LONDON  - The official position of the Federal Reserve is that the subprime crisis of 2008 was largely a consequence of poor financial regulation. There’s an alternative view: That the Fed’s easy-money policy after 2002 created a desperate search for higher-yielding securities. It also encouraged banks to partake in what are known as carry trades, borrowing cheaply in dollars and lending at higher rates both at home and abroad. From this perspective, the catastrophe following Lehman Brothers’ collapse was simply a giant trade gone wrong. Even lower interest rates in the past decade have revived this lending frenzy.

There’s no doubt that financial regulation was too lax prior to the 2008 fiasco. That’s why liar loans and mortgages to uncreditworthy borrowers proliferated and Wall Street firms including Lehman and Bear Stearns were allowed to take on too much debt. The watchword since the crisis has been macroprudential regulation. This has involved thousands of pages of new financial rules incorporated in the Dodd-Frank Act and other banking regulations, policed by armies of examiners and in-house compliance officers.

Yet in the era of zero and negative interest rates, financial regulators were set an impossible task. Interest puts a price on leverage. That means high rates discourage excessive risk-taking, while low rates have the opposite effect. As a result, interest serves as a kind of omnipresent regulator of the financial system. Given the U.S. dollar’s role as the global reserve currency, the Fed’s interest-rate stance also regulates international capital flows.

Data |
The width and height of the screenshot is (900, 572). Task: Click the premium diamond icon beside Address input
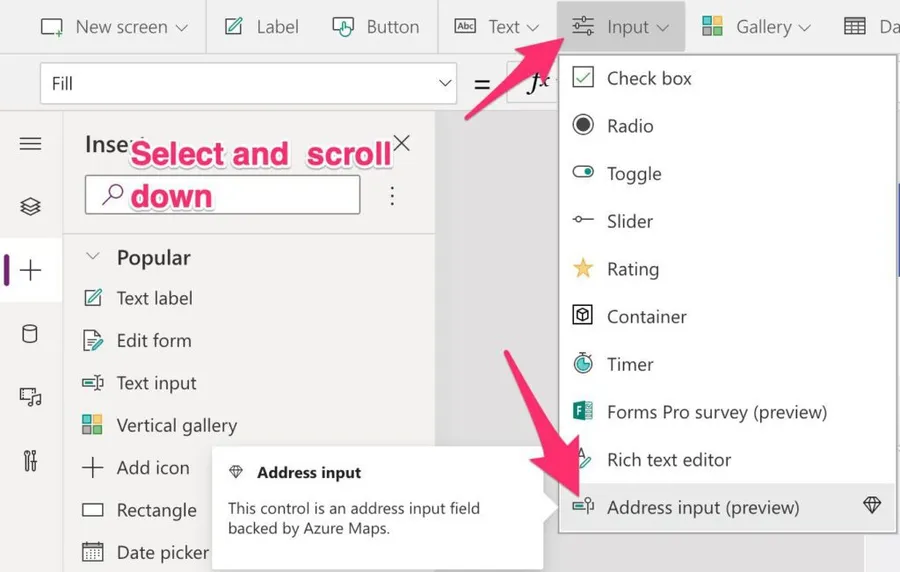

Task instructions |
a – According to the commentary on the Federal Reserve and the 2008 crisis, why were financial regulators set an impossible task in the era of zero and negative interest rates?
b – Pick up the commentary on the Federal Reserve and the 2008 crisis after its final sentence and keep writing it.

Answer list |
a – Interest puts a price on leverage, so high rates discourage excessive risk-taking and low rates encourage it. Interest therefore works as an omnipresent regulator of the financial system, and near-zero rates removed that restraint.

b –
New research suggests that when interest rates sink, investors compensate for a loss of income by taking on more risk. Harvard University’s Yueran Ma and Wilte Zijlstra of the Dutch Authority for the Financial Markets observe (http://bit.ly/2xhASLW) that when the risk-free yield falls below its historic average investors’ allocation to risky assets increases in a non-linear fashion. It stands to reason, then, that when interest rates decline and investors start chasing yield, systemic financial risk also picks up.

That’s what happened in the years before the financial crisis. Subprime and other structured-finance products were Wall Street’s inventive response to investors’ craving for yield during the Greenspan easy-money era. The carry-trade mania had an international dimension. European banks borrowed dollars to buy subprime securities. They also lent heavily to countries like Spain and Ireland and across central Europe where yields were higher. This cross-border lending began to unravel in the summer of 2007 and imploded in September 2008.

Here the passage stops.